Collected data entries:
⟨

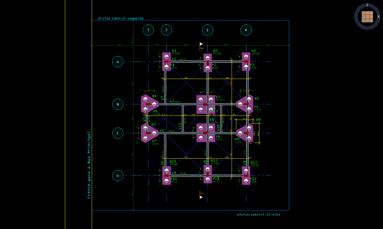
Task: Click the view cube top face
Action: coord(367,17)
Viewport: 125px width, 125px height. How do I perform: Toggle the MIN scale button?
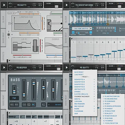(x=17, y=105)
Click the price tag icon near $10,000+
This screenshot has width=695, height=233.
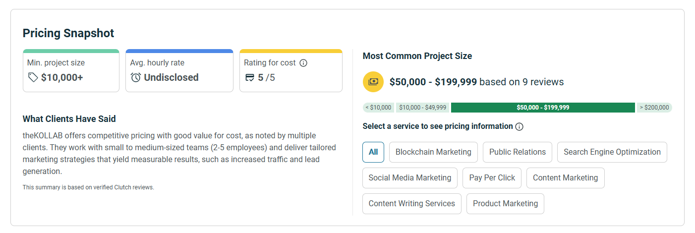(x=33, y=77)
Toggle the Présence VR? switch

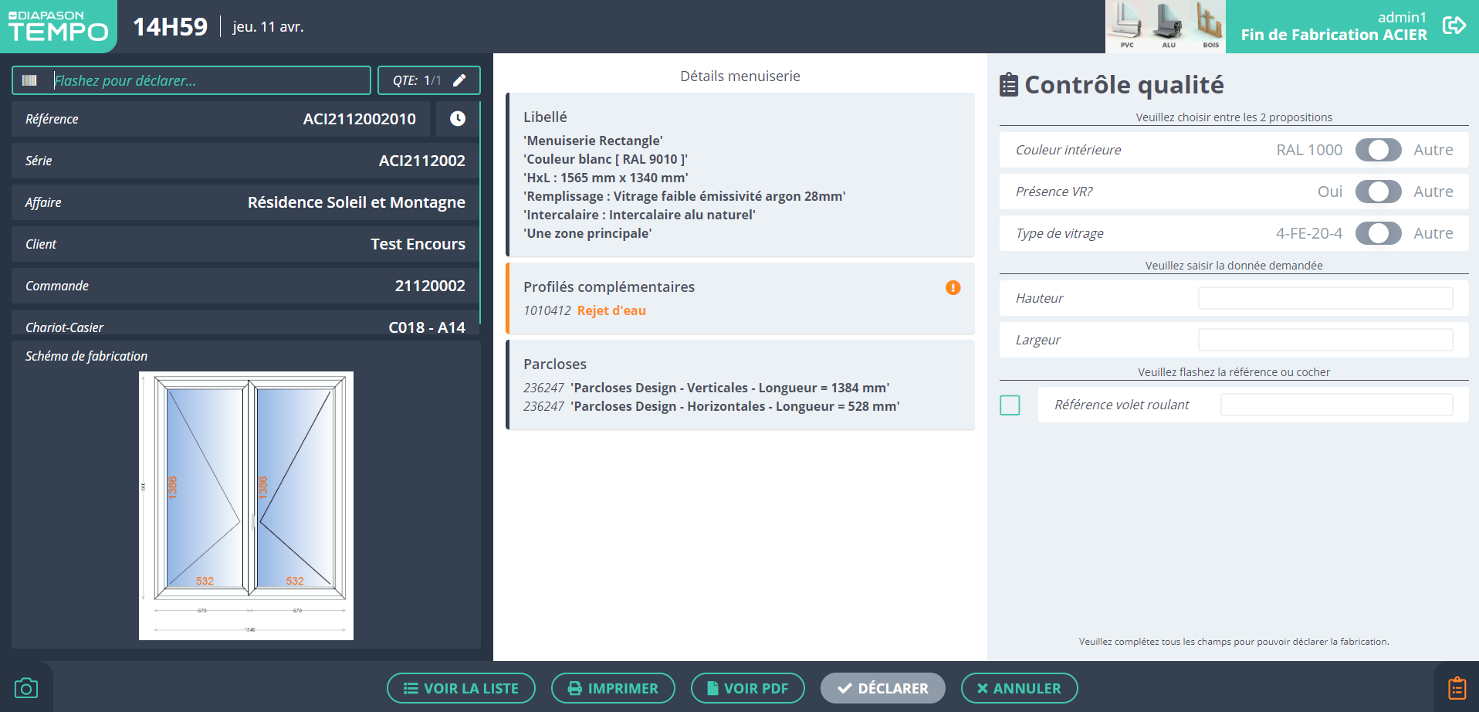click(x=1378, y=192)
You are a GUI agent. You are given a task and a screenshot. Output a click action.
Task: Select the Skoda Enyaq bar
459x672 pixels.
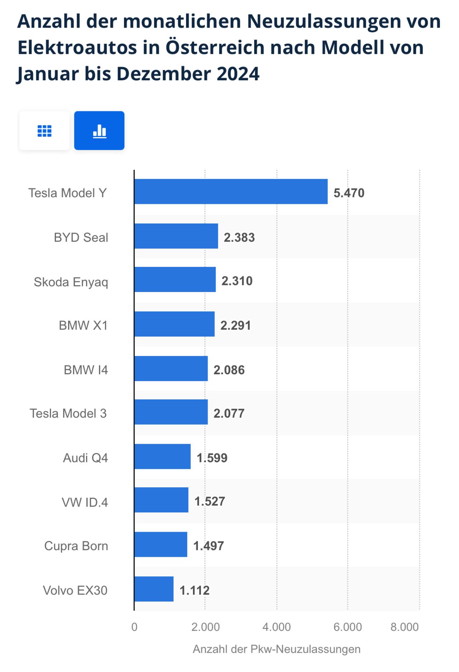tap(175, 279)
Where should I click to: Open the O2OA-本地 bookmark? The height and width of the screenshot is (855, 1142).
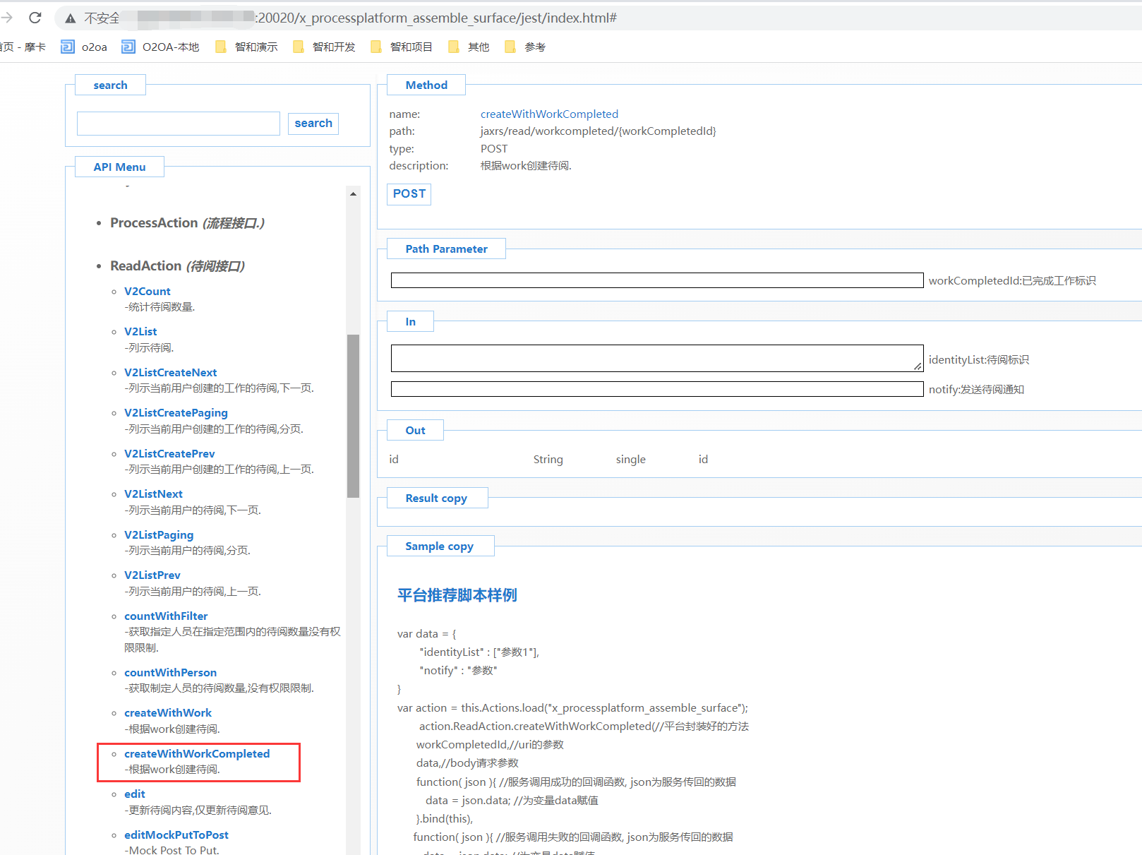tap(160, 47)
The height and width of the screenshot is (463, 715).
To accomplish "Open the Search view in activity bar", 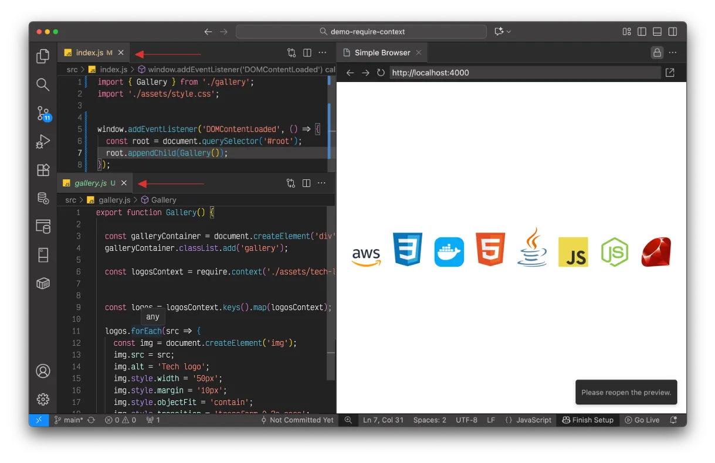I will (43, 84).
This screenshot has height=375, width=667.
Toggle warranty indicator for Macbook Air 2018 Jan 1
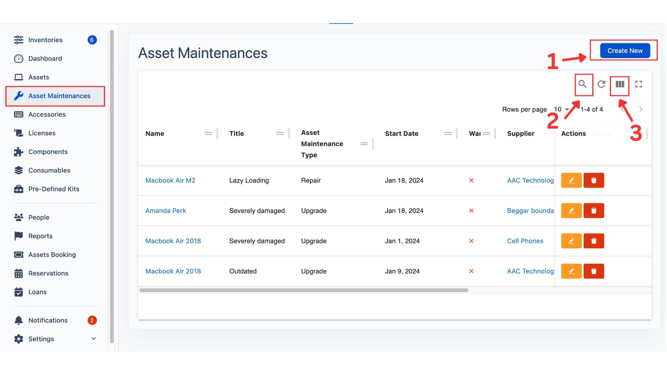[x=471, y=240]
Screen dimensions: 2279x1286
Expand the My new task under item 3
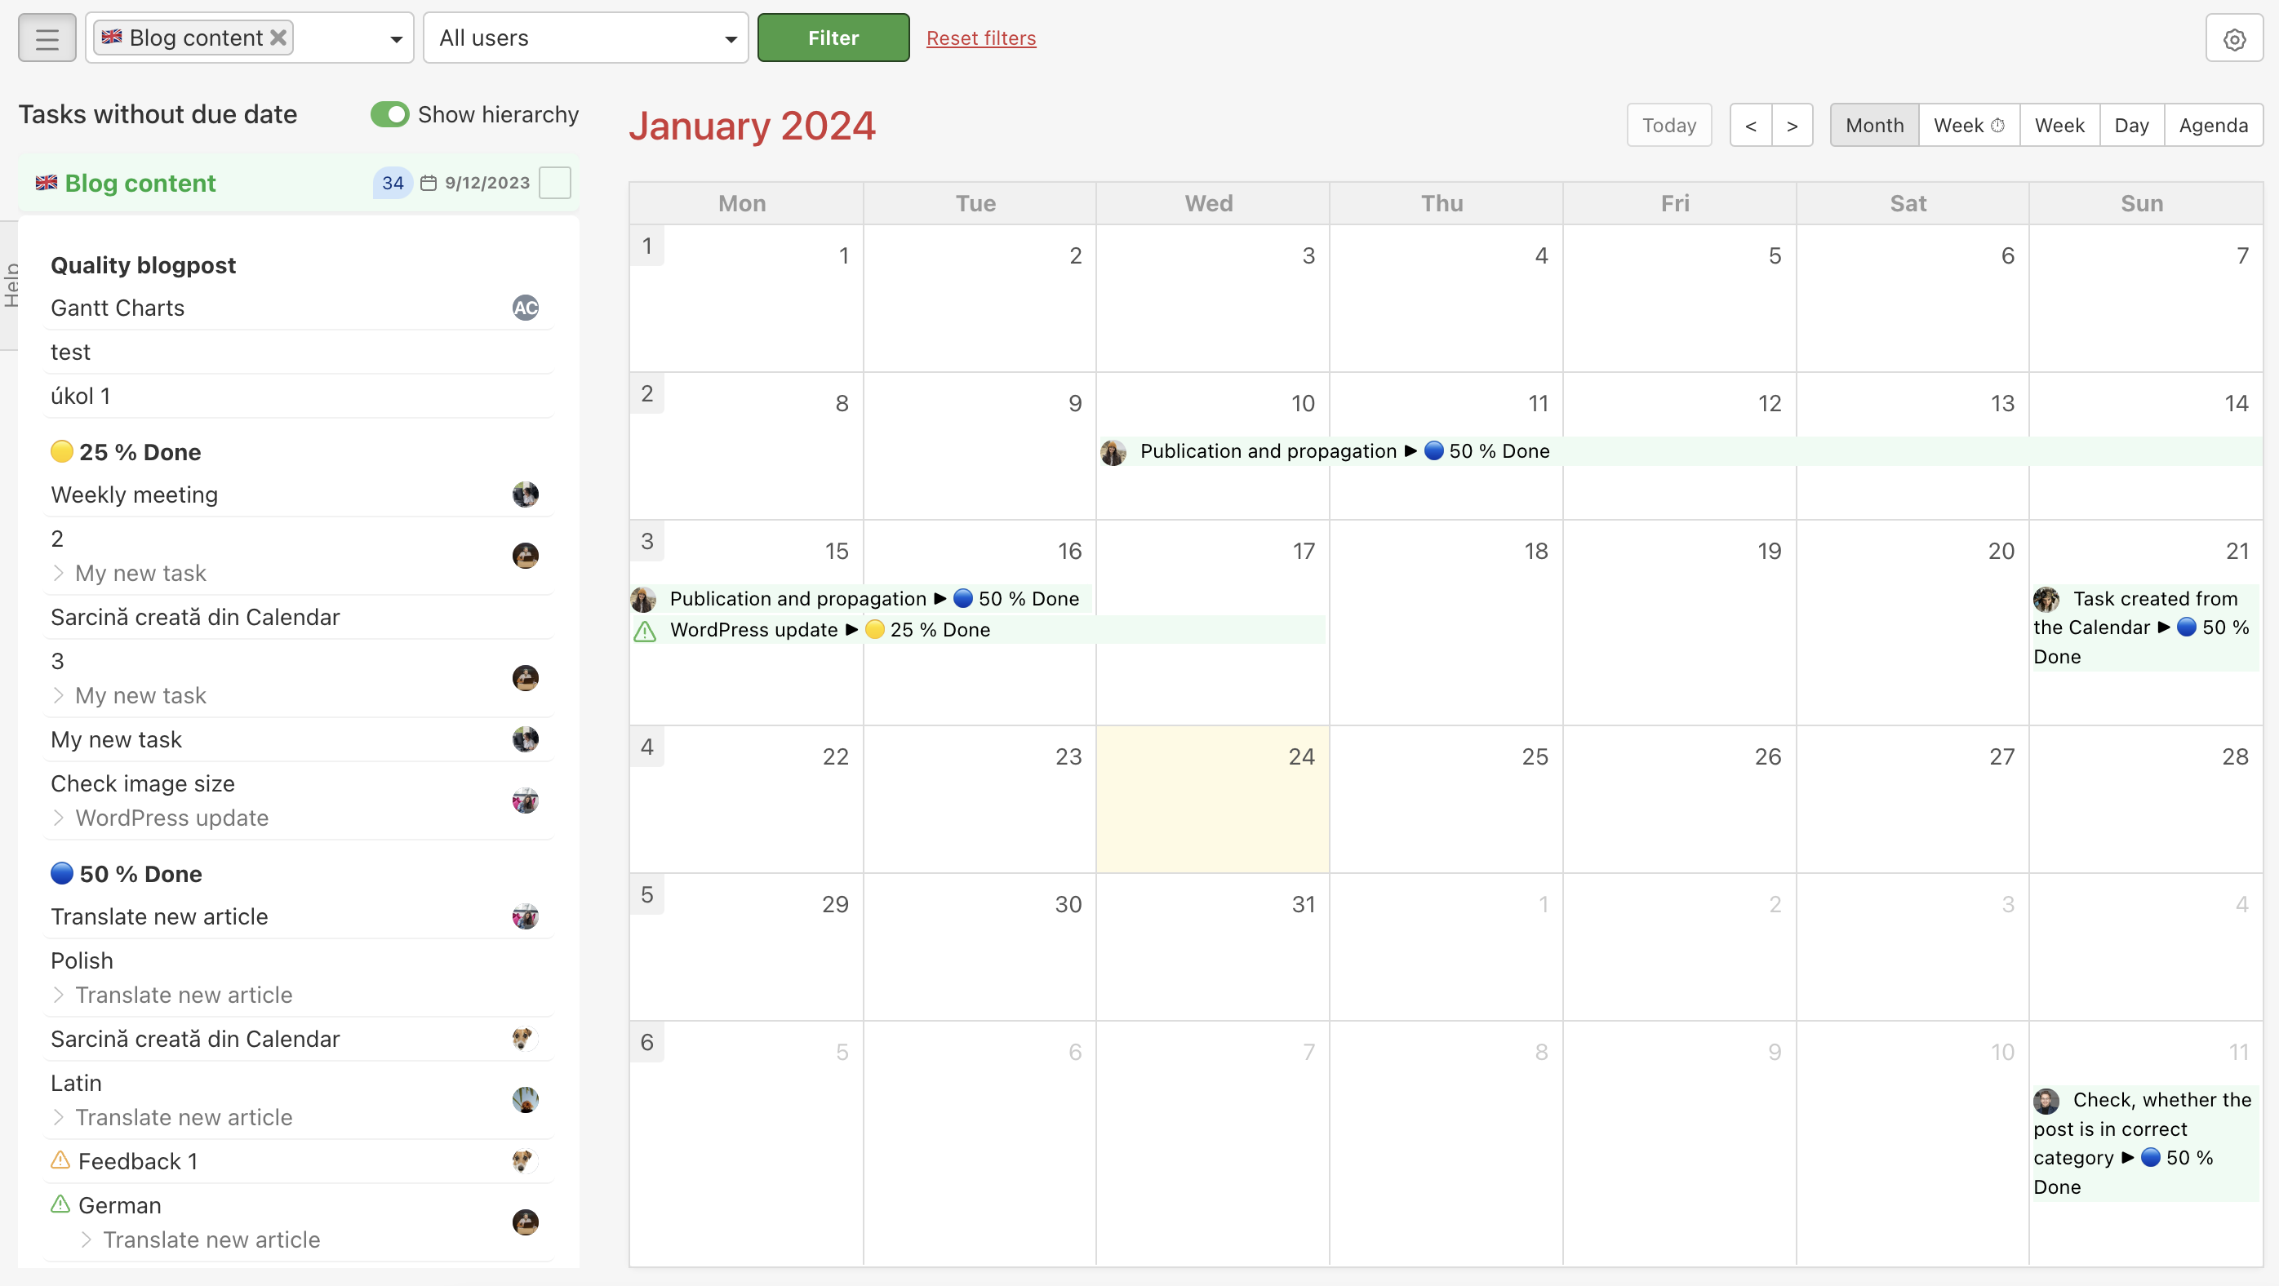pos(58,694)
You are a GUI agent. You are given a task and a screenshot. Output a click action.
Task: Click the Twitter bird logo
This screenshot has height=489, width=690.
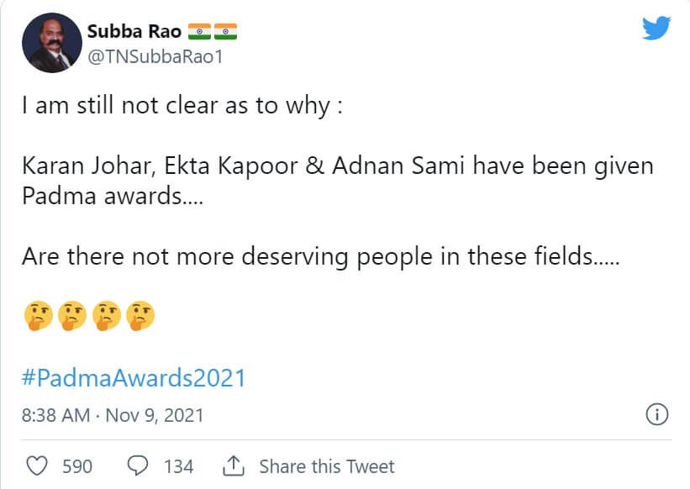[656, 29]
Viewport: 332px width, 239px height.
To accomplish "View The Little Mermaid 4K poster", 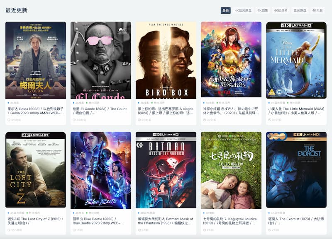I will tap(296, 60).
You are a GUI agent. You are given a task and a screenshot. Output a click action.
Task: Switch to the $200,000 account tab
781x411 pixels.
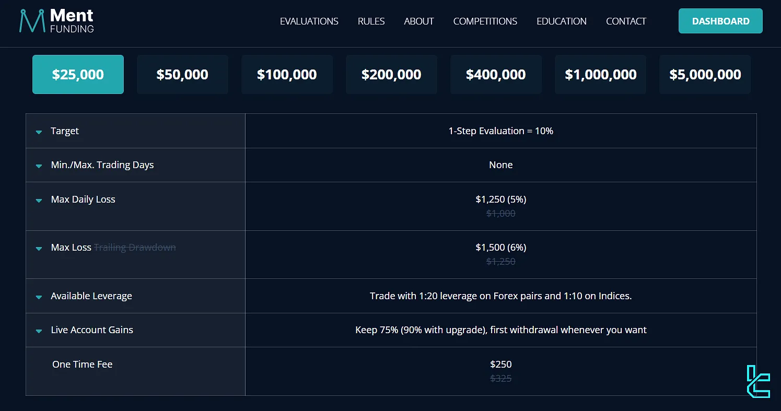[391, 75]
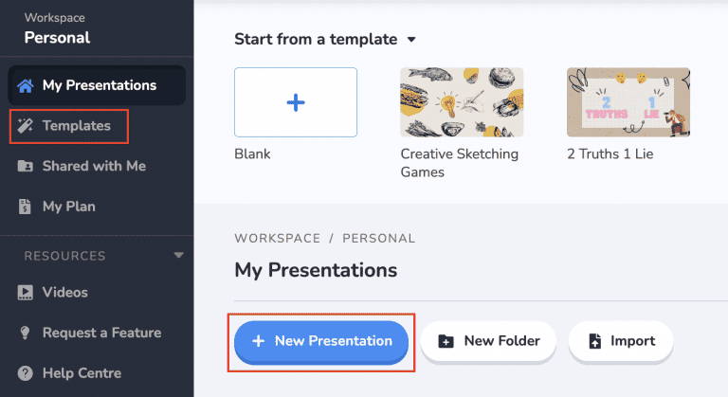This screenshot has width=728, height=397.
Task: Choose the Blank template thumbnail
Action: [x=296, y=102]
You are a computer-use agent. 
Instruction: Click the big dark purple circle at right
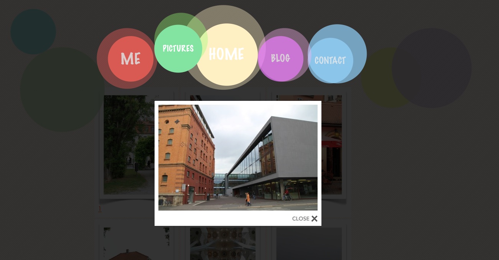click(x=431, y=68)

⟩

- Activity
Could you repeat exactly the lines from the one containing "Instruction: Click the" through the last line of the records, both included, without the pictures?

- Solution to this exercise
Instruction: Click the big dark purple circle at right
click(x=431, y=68)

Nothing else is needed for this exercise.